Bouillet Thierry, Ali Ali Mohammed, Thariat Juliette
Hôpital Avicenne, département de radiothérapie, Bobigny, France.
Bull Cancer. 2012 Mar 1;99(3):389-96. doi: 10.1684/bdc.2011.1479.
The kidneys are dose-limiting organs when total body irradiation or irradiation of the digestive tract is planned. The incidence of radiation-induced toxicity is probably underestimated due to its latency and confounding factors like chemotherapy.
A search of the literature for radiation induced renal toxicity was performed.

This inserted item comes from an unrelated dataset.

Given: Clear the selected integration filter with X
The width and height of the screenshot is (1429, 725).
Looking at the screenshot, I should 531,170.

Most toxicities occur around 18 months. Renal mobility is significant in terms of dosimetric consequences, in particular in the young child. In case of total body irradiation, the dose responsible for a 5% risk of toxicities is around 16 Gy in 2 Gy fractions over 2 weeks. For partial renal irradiation, the volume receiving 20 Gy should be below 32% of the total renal volume. Compensatory mechanisms remain possible in areas receiving 12 Gy or less in 1 Gy fractions. When nephrotoxic chemotherapy, these tolerance doses must be lowered. Treatment of radiation-induced nephropathy may include ACE inhibitors.

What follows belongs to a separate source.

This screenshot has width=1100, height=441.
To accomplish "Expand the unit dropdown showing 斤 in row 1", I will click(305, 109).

DISCUSSION/CONCLUSION: Prospective assessment of dose-volume histograms and consideration of renal mobility in treatment plans along with improving radiation techniques should help to improve treatment plans including the kidneys.

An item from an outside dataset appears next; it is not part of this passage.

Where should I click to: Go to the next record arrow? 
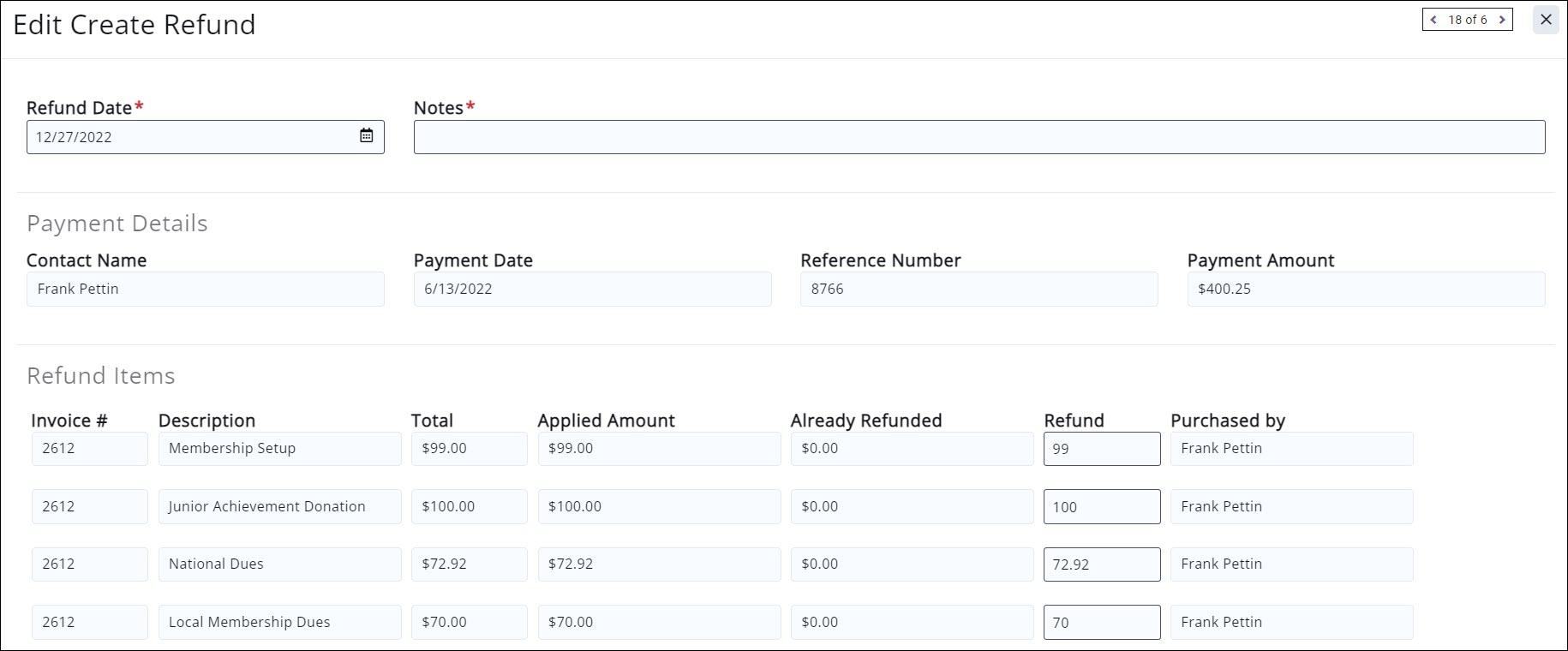pyautogui.click(x=1501, y=20)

当计划进行全身照射或消化道照射时,肾脏是剂量限制器官。由于辐射诱导毒性的潜伏期以及化疗等混杂因素,其发生率可能被低估。
对辐射诱导肾毒性的文献进行检索。
大多数毒性反应发生在18个月左右。肾脏移动性在剂量学后果方面具有重要意义,尤其是在幼儿中。在全身照射的情况下,在2周内分2 Gy分次给予导致5%毒性风险的剂量约为16 Gy。对于部分肾脏照射,接受20 Gy的体积应低于总肾体积的32%。在以1 Gy分次给予12 Gy或更低剂量的区域,代偿机制仍然可能存在。当使用肾毒性化疗时,这些耐受剂量必须降低。辐射诱导肾病的治疗可能包括使用血管紧张素转换酶抑制剂。
讨论/结论:前瞻性评估剂量体积直方图,并在治疗计划中考虑肾脏移动性,同时改进放射技术,应有助于改善包括肾脏在内的治疗计划。